Military.com
- Website type: News Website
- Available in: English
- Headquarters: United States
- Owner: Valnet (2025–)
- Editor: Not applicable
- Website: www.military.com
- Launched: 1999; 27 years ago
- Current status: Active

= Military.com =

American website and division of Valnet

Military.com is an American website that provides news and information about the United States military, service members, veterans, and their families as well as foreign policy and broader national security issues. Founded in 1999, the website was acquired by Valnet in 2025.

==History==
Founded in 1999 by Christopher Michel and on air in 2000, its advisory board originally included two former members of the Joint Chiefs of Staff, as well as other academic and business leaders. In 2004, Monster Worldwide acquired Military.com for around $39.5 million.
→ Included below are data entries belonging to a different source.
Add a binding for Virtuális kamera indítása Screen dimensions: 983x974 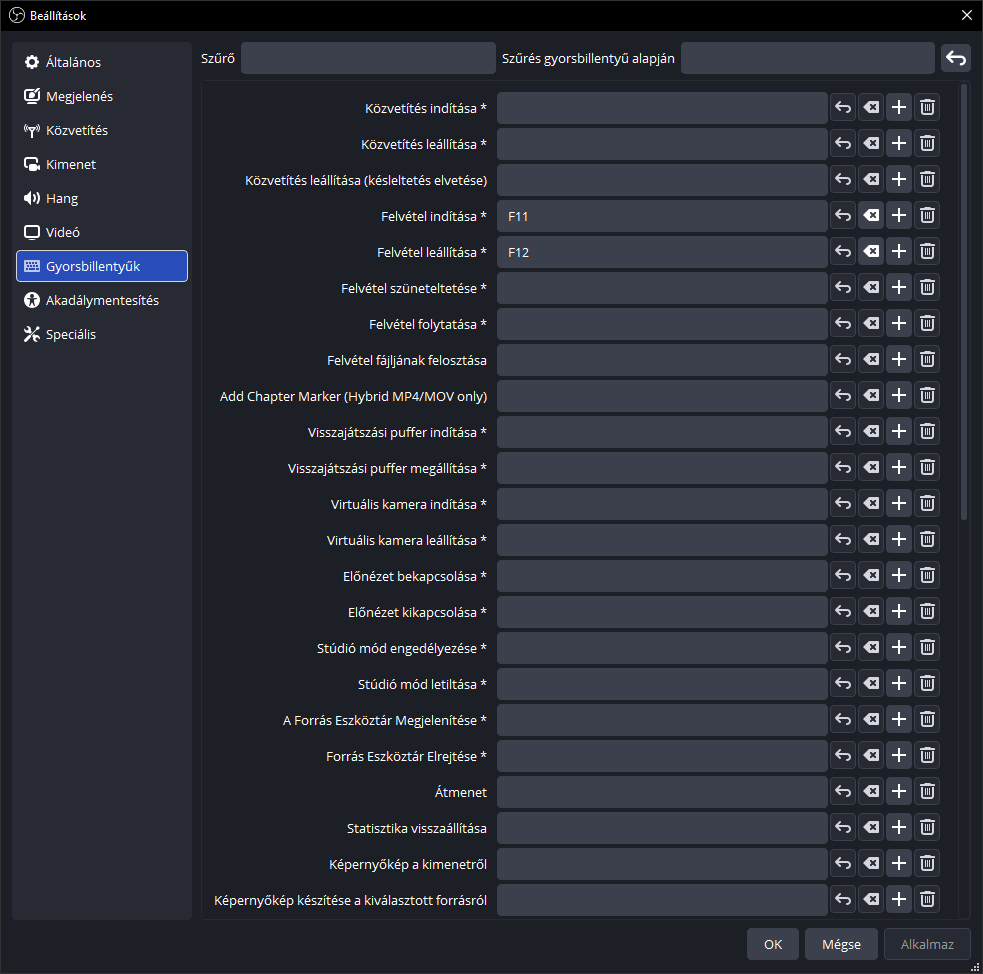898,503
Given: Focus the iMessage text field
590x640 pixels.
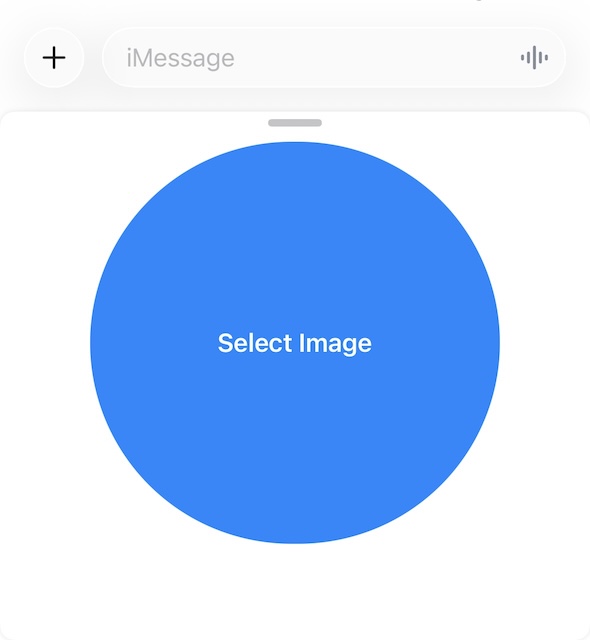Looking at the screenshot, I should (334, 58).
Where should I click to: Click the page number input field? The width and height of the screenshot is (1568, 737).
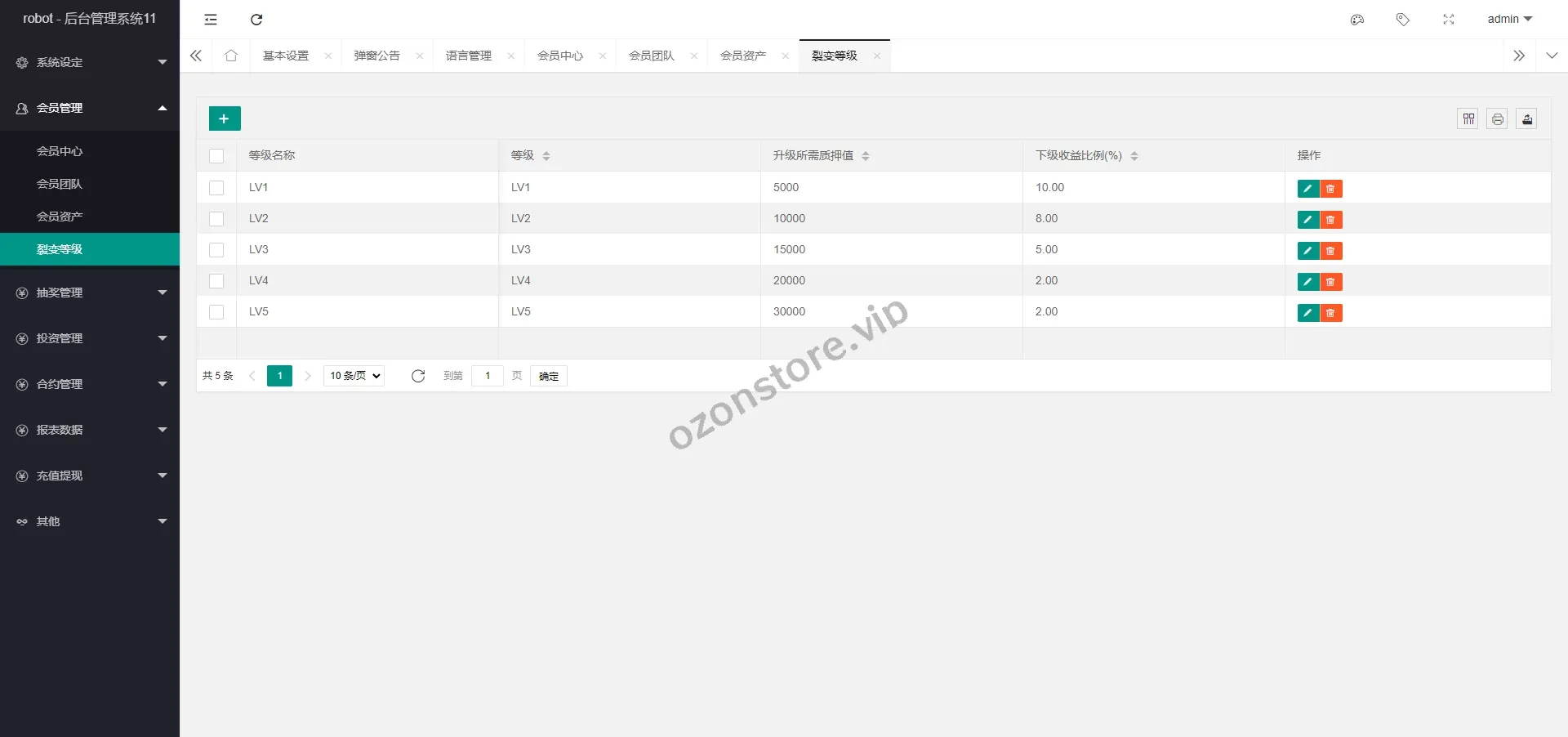click(488, 376)
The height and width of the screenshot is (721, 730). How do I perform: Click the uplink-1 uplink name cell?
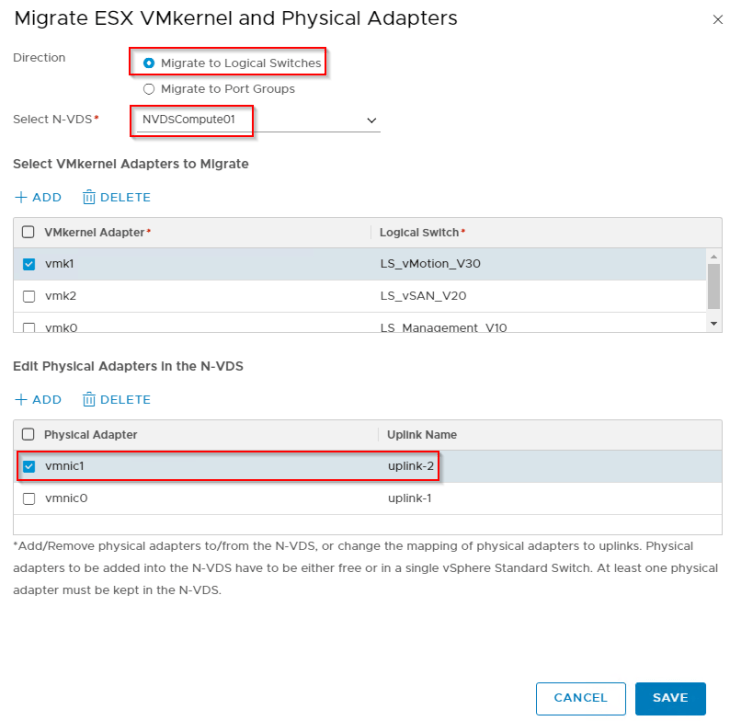pos(409,498)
Terry McCreary, a retired rear admiral, was president of the company from 2010 to 2014. He was succeeded by Greg Smith, a retired U.S. Navy rear admiral who served as vice-president at Monster Worldwide through August 2017.
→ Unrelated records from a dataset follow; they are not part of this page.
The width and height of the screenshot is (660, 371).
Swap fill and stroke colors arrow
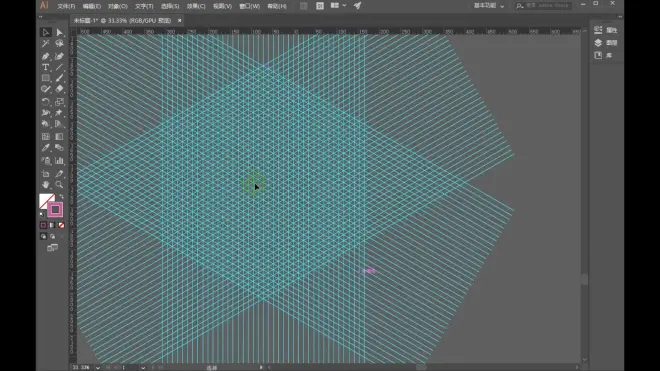click(x=61, y=196)
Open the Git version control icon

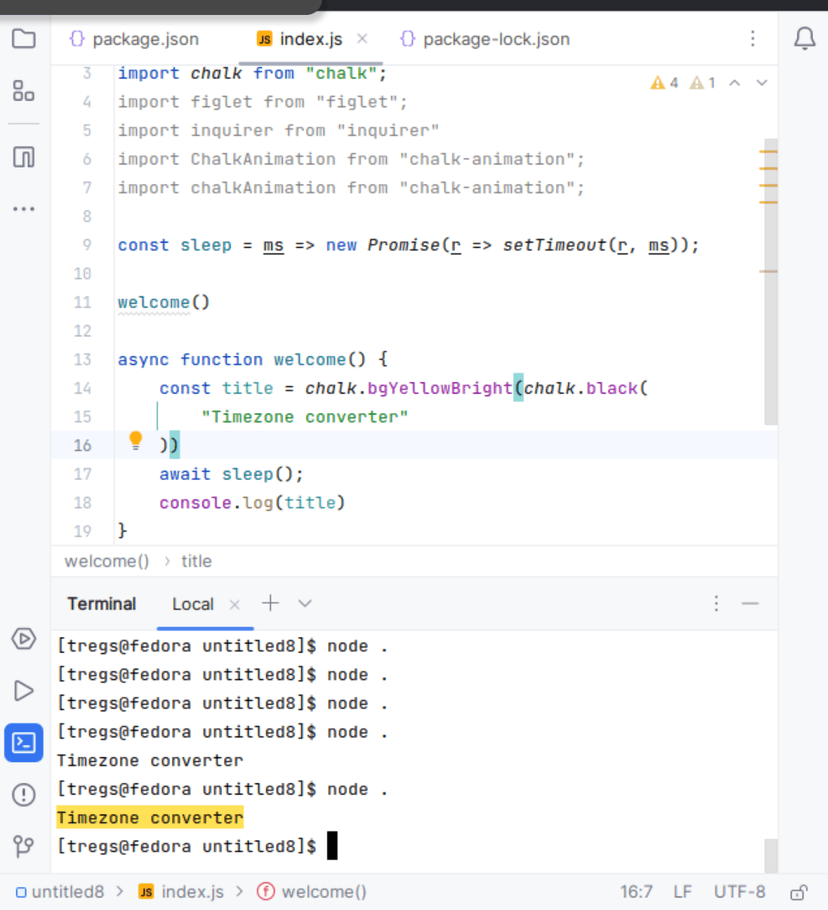pyautogui.click(x=23, y=847)
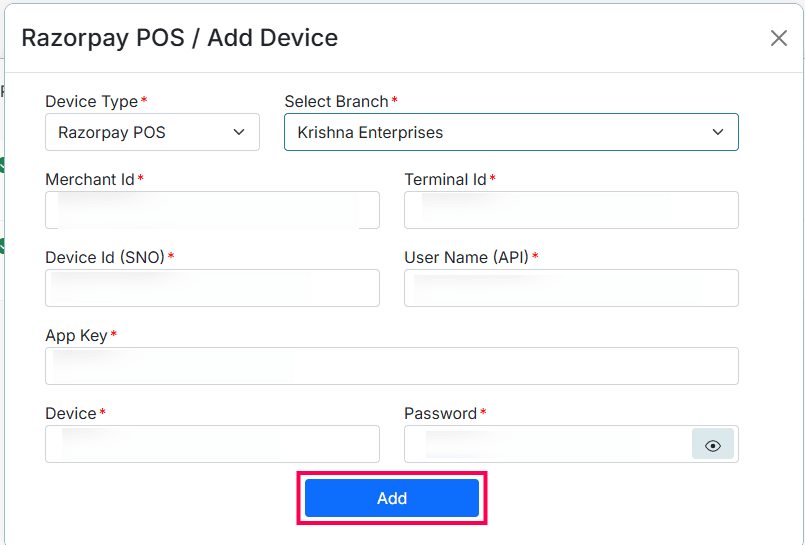The width and height of the screenshot is (805, 545).
Task: Open the Device Type dropdown showing Razorpay POS
Action: (152, 132)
In August 2016, Monster Worldwide was purchased by Ranstad Holding.

When Monster and CareerBuilder merged in 2024, funds managed by Apollo Global Management became the majority owner of the website. That year, the editorial staff had unionized, but hadn't been able to reach a contract with management.

After CareerBuilder + Monster filed for Chapter 11 bankruptcy on June 24, 2025, Military.com and the scholarship search site FastWeb were sold to Valnet for $27.25 million. Before the sale was finalized, the newsroom union wrote to the vice president of CareerBuilder + Monster's media devision laying out concerns about Valnet's "documented patterns of gutting editorial teams, stripping outlets of their integrity, and transforming reputable publications into clickbait content farms."

After the sale was completed, several reporters were laid off or left for new jobs. Valnet hired freelancers to write articles, leaving the management of the site to Rony Arzoumanian, the company's head of mergers and acquisitions.

==Criticisms==
Military.com has been criticized for taking advertising from for-profit colleges. Its former partner in lead generation, QuinStreet, previously settled with the U.S. government after being accused of preying on veterans.